* start Passage provided *
ThetaUnionAgg¶

Overview¶

ThetaUnionAgg is a Spark SQL aggregate function that unions multiple Theta sketches to produce a single merged sketch. It uses the Apache DataSketches library to perform efficient set union operations on probabilistic data structures, enabling approximate distinct count and set operations on large datasets.

Syntax¶

theta_union_agg(sketch_column [, lg_nom_entries])

Arguments¶

Argument	Type	Description
sketch_column	BinaryType	Input column containing Theta sketch data as byte arrays
lg_nom_entries	IntegerType	Optional. Log base-2 of nominal entries for the Union buffer (default: from ThetaSketchUtils.DEFAULT_LG_NOM_LONGS)

Return Type¶

BinaryType - Returns a compact Theta sketch as a byte array.

Supported Data Types¶

Input sketch data: BinaryType only (compact Theta sketch byte arrays)
Configuration parameter: IntegerType for lg_nom_entries

Algorithm¶

Creates a Union aggregation buffer with specified nominal entries capacity
Processes each input sketch by wrapping the byte array into a CompactSketch instance
Updates the Union buffer by calling union() on each input sketch
Merges partial aggregation results by combining Union objects or integrating finalized sketches
Serializes the final Union result into a compact binary sketch format

Partitioning Behavior¶

How this expression affects partitioning:

Does not preserve input partitioning as it performs aggregation across partitions
Requires shuffle operation for global aggregation across all partitions during the merge phase
Uses TypedImperativeAggregate framework for distributed aggregation with custom serialization

Edge Cases¶

Null handling: Null input values are ignored and do not affect the aggregation result
Empty input: Returns an empty Union buffer when no valid sketches are processed
Invalid sketch format: Throws QueryExecutionErrors.thetaInvalidInputSketchBuffer for non-binary input types
Non-constant lg_nom_entries: Throws QueryExecutionErrors.thetaLgNomEntriesMustBeConstantError if the parameter is not foldable
Buffer type validation: Validates buffer types during merge operations and throws errors for unexpected buffer states

Code Generation¶

This expression does not support Tungsten code generation and falls back to interpreted mode. It extends TypedImperativeAggregate which uses custom update/merge/serialize/deserialize methods that cannot be code-generated.
* end Passage provided *
* start Supplied material *
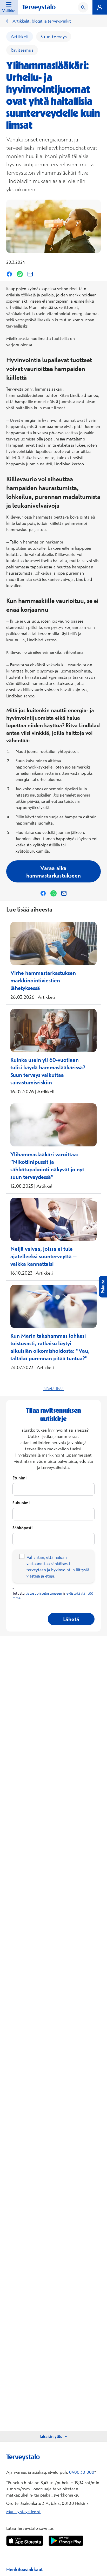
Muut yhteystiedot (23, 2511)
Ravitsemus (22, 50)
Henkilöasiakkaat (24, 2569)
* end Supplied material *
*Exercise task 1:*
According to the ThetaUnionAgg page, what happens to null input values?
*Exercise task 2:*
Copy word for word everything from "Return Type¶" down to "sketch byte arrays)" in the ThetaUnionAgg page.
*Exercise task 3:*
Continue the ThetaUnionAgg page from its last sentence.
The lines have nothing to do with the ThetaUnionAgg page.

*Expected answer 1:*
They are ignored and do not affect the aggregation result.

*Expected answer 2:*
Return Type¶

BinaryType - Returns a compact Theta sketch as a byte array.

Supported Data Types¶

Input sketch data: BinaryType only (compact Theta sketch byte arrays)

*Expected answer 3:*
Examples¶

-- Basic usage with default configuration
SELECT theta_union_agg(sketch_column) FROM sketches_table;

-- With custom nominal entries parameter
SELECT theta_union_agg(sketch_column, 12) FROM sketches_table;

-- Group by aggregation
SELECT category, theta_union_agg(user_sketch, 14) 
FROM user_sketches 
GROUP BY category;

// DataFrame API usage
import org.apache.spark.sql.functions._

// Basic aggregation
df.agg(expr("theta_union_agg(sketch_column)"))

// With custom lg_nom_entries
df.agg(expr("theta_union_agg(sketch_column, 12)"))

// Grouped aggregation
df.groupBy("category")
  .agg(expr("theta_union_agg(sketch_column, 14)").as("merged_sketch"))